Они говорили о квартирах для горняков в новом поселке возле терриконов, и какой-то специалист подсчитал количество квадратных метров, причитающихся каждому жителю поселка, а другой специалист придумал простой и дешевый способ кладки стен. Кородину принадлежали акции шахт. Горняки добывали уголь, и их труд непостижимым образом изменял текущий счет Кородина в банке. Горняки спускались в шахту, а Кородин подсчитывал новое сальдо. Горняки устало возвращались домой.
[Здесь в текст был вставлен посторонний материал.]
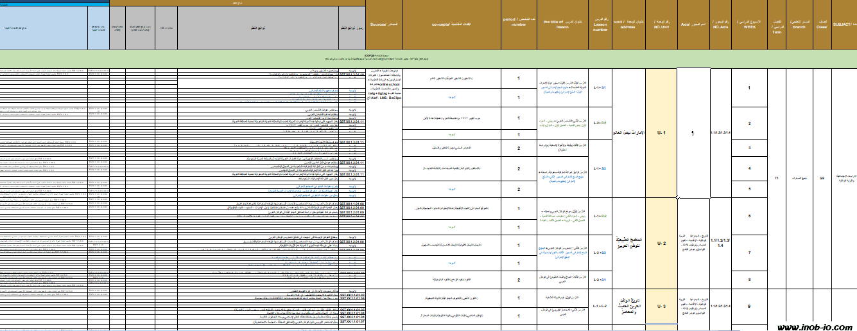Open the www.inob-io.com watermark link
The height and width of the screenshot is (331, 857).
[815, 327]
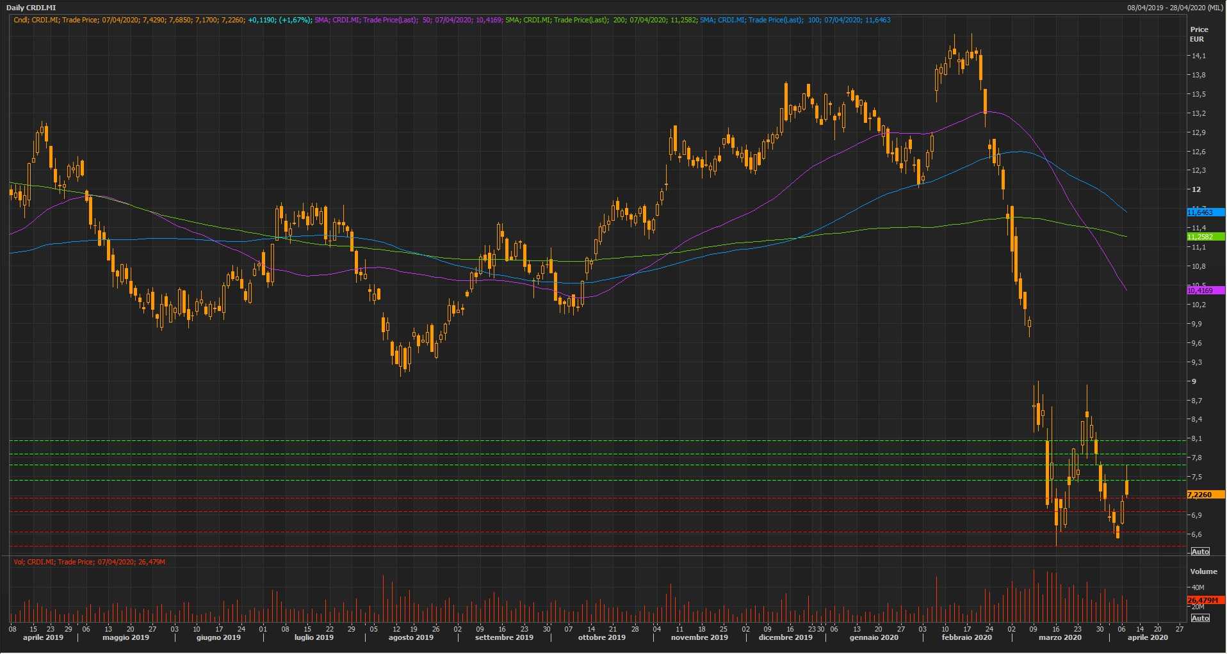Image resolution: width=1227 pixels, height=654 pixels.
Task: Click the Price EUR axis label
Action: pos(1198,34)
Они шли через предместье мимо терриконов, которые все росли, словно горы в доисторические времена, черные горы с плоскими вершинами и крутыми склонами, изменявшие ландшафт; на их пыльных вершинах чумазые ребятишки играли в сыщиков и убийц, в Виннету и Олдшэттерхенда.
   Кетенхейве представил себе горняка, входящего в новый дом, о котором шла сейчас речь в комитете, дом, потребовавший от них столь тщательных предварительных подсчетов, дом, который они узаконили, выделив для него необходимые средства, утвердив эти горделивые цифры, выписанные на бумаге. Вот горняк входит в свою экономичную квартиру из минимального количества квадратных метров, подсчитанных специалистом. Он будет жить здесь со своей женой и детьми, а также с родственниками, которых неожиданно послали ему судьба, несчастье или безработица, и с постояльцами, чьи деньги нужны ему для уплаты очередного взноса за отвратительную, неудобную, слишком массивную и надменную мебель, за спальню «Эрика», за гостиную «Адольф», за эти «комнаты ужасов», «грезы домашних хозяек», выставленные в витринах магазинов, торгующих мебелью в рассрочку. Горняк у себя дома. Со всех сторон врываются голоса, урчание, крики, треск и кваканье десятков ртов и репродукторов, вопли, ругань, проклятья, пересуды и болтовня, «Ифигения в Тавриде» и объявления о тотализаторе — все это проникает сквозь построенные специалистами самые дешевые стены, и горняк с тоской вспоминает о шахте, вспоминает о глубокой штольне, и ему кажется, что там, среди треска отбойных молотков, среди грохота падающих глыб, парила тишина. И многие охотно пойдут отсюда на войну, потому что ненавидят свои будни, потому что не могут больше выносить отвратительное убожество своей жизни, потому что война со всеми ее ужасами означала бы также бегство и освобождение, возможность попутешествовать, возможность скрыться от самого себя, возможность пожить на вилле Ротшильда. Их томит пресыщение, тупое пресыщение, которое иногда находит выход в убийстве, в добровольном уходе из жизни, в семенной драме, кажущейся непостижимой, и все это только от пресыщения неумолчным шумом в поселках, оттого, что невмоготу из-за обилия соседей, что опротивели запахи пищи и уборной, испарения заношенной одежды и замоченного белья; горняка тошнит от всегда потной жены (а он любит ее), тошнит от сидящих на горшке детей (он и их любит), и, как рев урагана, оглушает его их непрекращающаяся болтовня.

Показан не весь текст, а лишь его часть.